With all of these people pushing for you to invest in precious metals, and gold in particular – the contrarian investor in me says the yellow metal is probably due for a steep decline soon. It is also odd that Gold has only risen back to roughly its early 2008 highs, despite the global economic recession and financial crisis getting worse and worse. If ever there were a time for Gold to be rocketing up to $5,000 an ounce, wouldn’t this be the time - when entire nation’s are going bankrupt (Iceland), the world’s largest banks are down 95%+, and the US is over $11 Trillion in debt. If ever there was a time to question paper money and the fiat banking system, this would be it – but precious metals are not reacting in such a way.
We are (luckily) not in the business of projecting where the price of Gold is going, but for better or worse many of the people we talk to are convinced it is going higher. This belief that it is going up begs the question – what is the best way to get Gold exposure in your portfolio?
Overpaying for Gold exposure
We’ll start the answer to that question with the worst ways, in our opinion, to get exposure to Gold; with worst meaning the least efficient and most expensive. These include buying so called precious metal (Gold and Silver) coins, jewelry, and even bars of Gold from metals dealers.

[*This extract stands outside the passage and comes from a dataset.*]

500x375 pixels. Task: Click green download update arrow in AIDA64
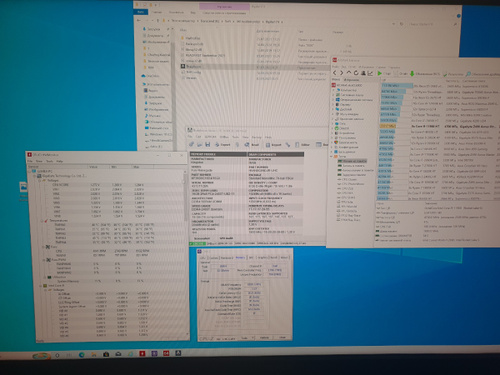412,73
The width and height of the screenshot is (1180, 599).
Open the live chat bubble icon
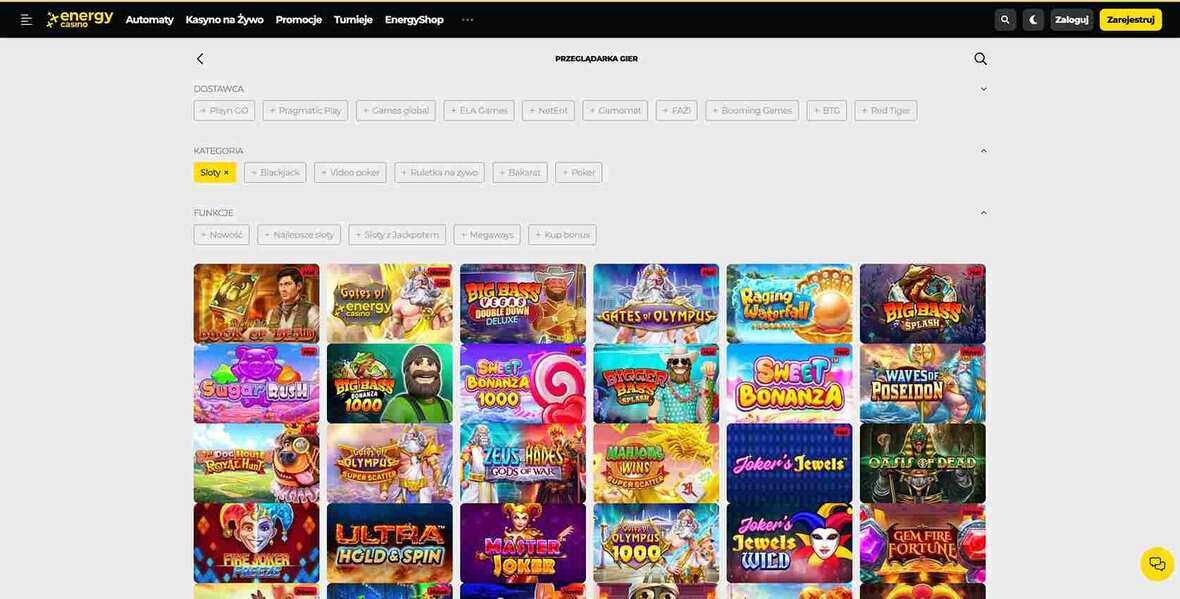click(x=1157, y=564)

Consider the Gold Coin commercial on television today. These commercials slyly tell you that Gold is a great crisis period investment (which has some truth to it), and then proceed to try and charge you $1,200 to $1,500 per ounce of Gold when the price is down at $925 or so. These are 99% pure Gold or Silver coins which they are asking you to pay 10% to 20% over the price of gold or silver for.

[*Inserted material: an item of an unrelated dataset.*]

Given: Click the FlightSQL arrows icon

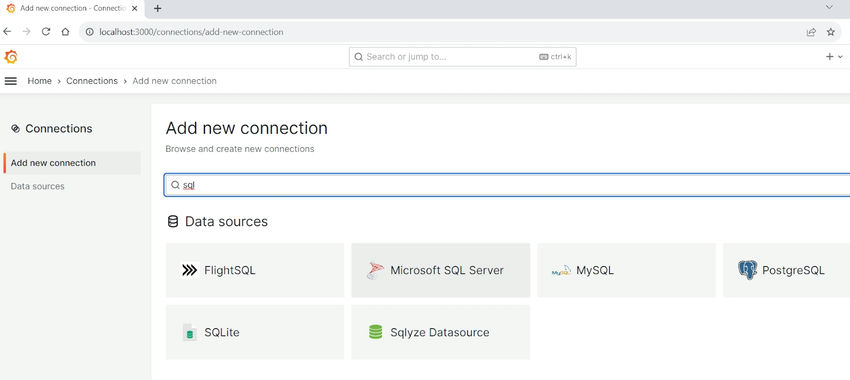Looking at the screenshot, I should point(189,270).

Further, many of coin investments labeled and sold as precious metals exposure are anything but. There are many investments in coins which have really nothing to do with the gold or silver content, and have more to do with the rarity of the coin. At this point, it is rare coin investing, not gold investing. You might as well be betting on rare stamps or ancient maps.
We have also heard of so called investors purchasing used jewelry and selling it through the much hyped cash for gold companies which send you an undisclosed amount of money for any gold you send them. Talk about trust. They don’t even tell you how much you’ll get for your gold, but we’ll bet it is well below spot gold rates (in the neighborhood of 50% to 75% of what the gold is actually worth).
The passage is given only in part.